Calibrating and validating SDSM with the NCEP reanalysis data selected by the SMLR method have proven to be successful, and the amount and the pattern of change can be simulated well. The best result is the mean temperature with R 2 equal to 99%, followed by pan evaporation with R 2 between 87% and 96%, and precipitation with R 2 equal to about 73%. The simulation from H3A2 and H3B2 is worse than that from NCEP data in the validation period, partly because SDSM is fitted using the NCEP data. Above all, using selected predictors from the SMLR method and feeding them to SDSM, the variation characteristic of mean temperature, pan evaporation, and precipitation can be reasonably produced, and this method is adaptable in the Haihe River basin.

It is concluded that the T_Mean can be accurately simulated; however, the result from H3A2 and H3B2 has systematic errors in simulating extreme events; it can overestimate high values and underestimate low values. In the next 30 years from 2011 to 2040, the temperature extreme events would be more significant, especially in autumn.

In the future, the change pattern of pan evaporation is not obvious since the factors working on evaporation are complicated.
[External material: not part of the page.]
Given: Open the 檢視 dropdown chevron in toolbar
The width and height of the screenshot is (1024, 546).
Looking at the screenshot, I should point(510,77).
The amount of precipitation and the pattern of seasonal change in storms can be better simulated; however, the extreme events in July and August can be underestimated; it is partly because the abnormal condition caused by special terrain and special weather events appear in the validation period. When compared with current climate, the total amount of precipitation would largely decrease; the maximum spell of dry-day would be shortened, especially in winter; the intensity of extreme precipitation events would be augmented in B2 scenario while weakened in A2 scenario.

Although SDSM and the SMLR method can well simulate mean values and trend of changes, however, they have limitations in special terrains and in conditions affected by special local weather events. Their simulation capacity in producing extreme events needs to be validated further, so it calls for the lengthening of the observation data time series on one hand and the improvement of the model itself on the other hand.